● Исходный фрагмент
Помнится то, что восхищало
Когда вспоминаешь молодость, - пьяный и сладчайший её сок может охмурить. С ним любая еда - луккулов пир, с ним светлую сторону имеет любое воспоминание; отведав его, ты легок на подъем и беспечно можешь подставиться под бесплатную нагрузку… Если б не этот сок, внезапно брызнувший в нос и в глаз, я, честно говоря, мог бы и не отозваться бы на предъюбилейный звонок из МОПИ: юбилеи, наравне с презентациями, в последние несколько лет, вообще говоря, досmали. Но если тогда тебе было 20 или 23… - о, тогда все, что угодно! Стихи? Неважно, что я не поэт, а драматург - извольте стихи! Прозу? Мемуарную? С наслаждением! (Только бы в этом меду не засахарить вас!).
Когда наш первый курс собрали в большой аудитории, выяснилось: соотношение девушек и парней напоминает предприятие гор. Иванова -то ли шелкокрутильное, то ли ситценабивное. Распушил ли я хвост, использовал ли выгоды своего положения? Скорее, испугался чего-то. Помнится легкий туман в голове - тот, из которого стихи рождаться могут (чаще - плохие), а поведение, подчиненное ясной логике, - едва ли.

● Условие задачи 1
Определите, согласуются ли с текстом воспоминаний утверждения (a), (b) и (c). Для каждого ответьте «да» или «нет» и приведите точную цитату, которая это решает.
(a) Автор называет себя драматургом, а не поэтом.
(b) Первый курс собрали в малой аудитории.
(c) Автор утверждает, что распушил хвост и использовал выгоды своего положения.
● Условие задачи 2
Повторите дословно фрагмент текста воспоминаний между словами «Помнится то, что» и «не засахарить вас!).» включительно.
Приведённые далее записи взяты из другого источника.

● Записи данных
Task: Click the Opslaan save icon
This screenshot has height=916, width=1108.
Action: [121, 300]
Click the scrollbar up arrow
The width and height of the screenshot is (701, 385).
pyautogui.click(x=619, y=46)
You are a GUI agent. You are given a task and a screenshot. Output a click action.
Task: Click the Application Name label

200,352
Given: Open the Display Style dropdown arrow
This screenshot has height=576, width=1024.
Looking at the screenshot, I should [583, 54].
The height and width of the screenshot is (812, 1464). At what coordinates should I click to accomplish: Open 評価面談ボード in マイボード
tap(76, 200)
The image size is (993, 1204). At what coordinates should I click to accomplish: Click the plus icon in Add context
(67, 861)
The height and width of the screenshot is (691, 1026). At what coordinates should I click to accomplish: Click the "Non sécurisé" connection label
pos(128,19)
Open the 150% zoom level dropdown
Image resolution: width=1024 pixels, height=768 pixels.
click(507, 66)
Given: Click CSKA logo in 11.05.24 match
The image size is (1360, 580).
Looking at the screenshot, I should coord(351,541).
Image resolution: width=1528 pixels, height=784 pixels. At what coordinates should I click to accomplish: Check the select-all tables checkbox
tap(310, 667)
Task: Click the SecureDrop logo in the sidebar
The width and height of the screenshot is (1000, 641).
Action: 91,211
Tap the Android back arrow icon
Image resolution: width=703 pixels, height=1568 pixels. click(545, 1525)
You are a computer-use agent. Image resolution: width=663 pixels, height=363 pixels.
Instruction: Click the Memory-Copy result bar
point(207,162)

● Результат выполнения 1
(a) Да: «Неважно, что я не поэт, а драматург».
(b) Нет: «Когда наш первый курс собрали в большой аудитории».
(c) Нет: «Скорее, испугался чего-то».

● Результат выполнения 2
Помнится то, что восхищало
Когда вспоминаешь молодость, - пьяный и сладчайший её сок может охмурить. С ним любая еда - луккулов пир, с ним светлую сторону имеет любое воспоминание; отведав его, ты легок на подъем и беспечно можешь подставиться под бесплатную нагрузку… Если б не этот сок, внезапно брызнувший в нос и в глаз, я, честно говоря, мог бы и не отозваться бы на предъюбилейный звонок из МОПИ: юбилеи, наравне с презентациями, в последние несколько лет, вообще говоря, досmали. Но если тогда тебе было 20 или 23… - о, тогда все, что угодно! Стихи? Неважно, что я не поэт, а драматург - извольте стихи! Прозу? Мемуарную? С наслаждением! (Только бы в этом меду не засахарить вас!).